Goal of the exercise: Provide the number of lines in the material below that include the word "agent", without any accompanying text.

———

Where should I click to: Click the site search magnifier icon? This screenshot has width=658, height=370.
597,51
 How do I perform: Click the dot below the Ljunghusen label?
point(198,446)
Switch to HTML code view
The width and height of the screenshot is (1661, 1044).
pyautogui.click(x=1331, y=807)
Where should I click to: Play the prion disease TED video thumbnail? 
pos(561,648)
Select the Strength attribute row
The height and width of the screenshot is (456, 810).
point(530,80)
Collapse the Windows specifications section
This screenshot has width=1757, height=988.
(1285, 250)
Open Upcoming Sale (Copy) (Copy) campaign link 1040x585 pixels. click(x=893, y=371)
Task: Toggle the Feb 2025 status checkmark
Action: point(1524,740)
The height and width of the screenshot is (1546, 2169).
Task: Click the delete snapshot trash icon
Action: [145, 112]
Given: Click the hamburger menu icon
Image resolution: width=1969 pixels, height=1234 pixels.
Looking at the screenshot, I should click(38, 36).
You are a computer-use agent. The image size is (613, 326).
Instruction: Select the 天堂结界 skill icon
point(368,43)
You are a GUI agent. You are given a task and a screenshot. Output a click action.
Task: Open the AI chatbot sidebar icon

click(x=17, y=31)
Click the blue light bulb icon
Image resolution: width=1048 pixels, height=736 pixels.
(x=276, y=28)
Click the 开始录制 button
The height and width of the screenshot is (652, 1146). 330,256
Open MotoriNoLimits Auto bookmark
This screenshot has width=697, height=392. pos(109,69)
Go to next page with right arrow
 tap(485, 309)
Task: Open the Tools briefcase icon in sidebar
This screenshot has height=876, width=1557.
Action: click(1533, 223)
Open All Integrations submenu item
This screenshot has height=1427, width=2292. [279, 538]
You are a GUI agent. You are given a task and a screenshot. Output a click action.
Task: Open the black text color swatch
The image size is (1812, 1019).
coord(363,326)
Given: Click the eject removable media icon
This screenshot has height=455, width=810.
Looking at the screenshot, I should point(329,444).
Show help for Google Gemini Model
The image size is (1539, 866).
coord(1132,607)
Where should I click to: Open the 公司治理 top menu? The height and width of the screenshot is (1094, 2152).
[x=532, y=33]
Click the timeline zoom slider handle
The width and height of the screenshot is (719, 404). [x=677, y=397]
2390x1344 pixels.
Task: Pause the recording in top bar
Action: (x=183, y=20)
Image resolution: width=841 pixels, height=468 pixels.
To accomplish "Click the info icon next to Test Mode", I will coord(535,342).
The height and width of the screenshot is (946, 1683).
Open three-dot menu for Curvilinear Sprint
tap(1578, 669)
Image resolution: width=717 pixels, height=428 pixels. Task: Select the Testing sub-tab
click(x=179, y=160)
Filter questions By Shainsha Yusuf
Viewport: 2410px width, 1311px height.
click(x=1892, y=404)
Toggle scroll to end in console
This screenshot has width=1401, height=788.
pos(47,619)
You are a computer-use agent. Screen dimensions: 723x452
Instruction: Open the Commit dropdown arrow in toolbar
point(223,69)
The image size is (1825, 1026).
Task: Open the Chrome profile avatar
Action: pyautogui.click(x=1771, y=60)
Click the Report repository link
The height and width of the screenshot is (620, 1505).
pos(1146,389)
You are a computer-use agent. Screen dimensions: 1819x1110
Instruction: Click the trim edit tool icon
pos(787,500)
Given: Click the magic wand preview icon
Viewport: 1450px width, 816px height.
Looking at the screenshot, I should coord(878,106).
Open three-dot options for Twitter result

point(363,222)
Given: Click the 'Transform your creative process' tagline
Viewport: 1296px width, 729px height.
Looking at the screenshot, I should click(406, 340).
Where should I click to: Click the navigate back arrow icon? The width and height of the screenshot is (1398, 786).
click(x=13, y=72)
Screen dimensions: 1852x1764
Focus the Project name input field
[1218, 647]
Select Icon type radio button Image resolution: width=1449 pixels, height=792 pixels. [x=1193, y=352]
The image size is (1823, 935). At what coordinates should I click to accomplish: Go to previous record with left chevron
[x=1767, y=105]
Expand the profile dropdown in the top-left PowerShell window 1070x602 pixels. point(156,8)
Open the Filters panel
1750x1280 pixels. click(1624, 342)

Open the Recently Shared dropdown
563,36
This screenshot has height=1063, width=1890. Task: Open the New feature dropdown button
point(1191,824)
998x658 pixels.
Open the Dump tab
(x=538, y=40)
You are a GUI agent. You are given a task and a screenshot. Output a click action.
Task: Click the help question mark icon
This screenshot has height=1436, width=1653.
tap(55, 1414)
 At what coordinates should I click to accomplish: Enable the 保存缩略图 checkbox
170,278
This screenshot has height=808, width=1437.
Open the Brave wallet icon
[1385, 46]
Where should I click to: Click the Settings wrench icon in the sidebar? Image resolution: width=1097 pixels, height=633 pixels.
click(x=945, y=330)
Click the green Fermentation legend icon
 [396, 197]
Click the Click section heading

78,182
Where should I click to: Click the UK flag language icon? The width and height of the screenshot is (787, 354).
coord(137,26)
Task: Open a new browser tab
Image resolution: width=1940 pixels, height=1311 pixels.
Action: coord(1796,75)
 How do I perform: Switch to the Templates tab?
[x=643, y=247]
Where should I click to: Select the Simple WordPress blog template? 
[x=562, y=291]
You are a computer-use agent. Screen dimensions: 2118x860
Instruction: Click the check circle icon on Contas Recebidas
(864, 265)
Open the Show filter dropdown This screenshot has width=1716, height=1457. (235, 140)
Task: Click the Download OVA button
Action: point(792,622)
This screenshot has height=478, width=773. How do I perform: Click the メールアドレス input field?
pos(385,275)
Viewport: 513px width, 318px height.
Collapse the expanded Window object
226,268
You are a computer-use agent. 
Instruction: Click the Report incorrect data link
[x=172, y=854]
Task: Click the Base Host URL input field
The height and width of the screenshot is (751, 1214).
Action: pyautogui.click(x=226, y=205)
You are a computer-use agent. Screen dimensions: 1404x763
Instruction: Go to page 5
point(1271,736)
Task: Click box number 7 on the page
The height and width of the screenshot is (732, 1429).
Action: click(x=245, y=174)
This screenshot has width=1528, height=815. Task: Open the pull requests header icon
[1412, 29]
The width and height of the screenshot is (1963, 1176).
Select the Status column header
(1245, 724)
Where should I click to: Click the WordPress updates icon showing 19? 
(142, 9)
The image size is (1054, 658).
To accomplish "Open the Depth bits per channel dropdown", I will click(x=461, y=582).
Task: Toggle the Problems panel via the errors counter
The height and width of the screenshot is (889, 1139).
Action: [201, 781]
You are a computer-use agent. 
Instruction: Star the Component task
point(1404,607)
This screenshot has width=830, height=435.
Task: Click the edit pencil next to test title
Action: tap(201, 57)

———

Worked solution: 10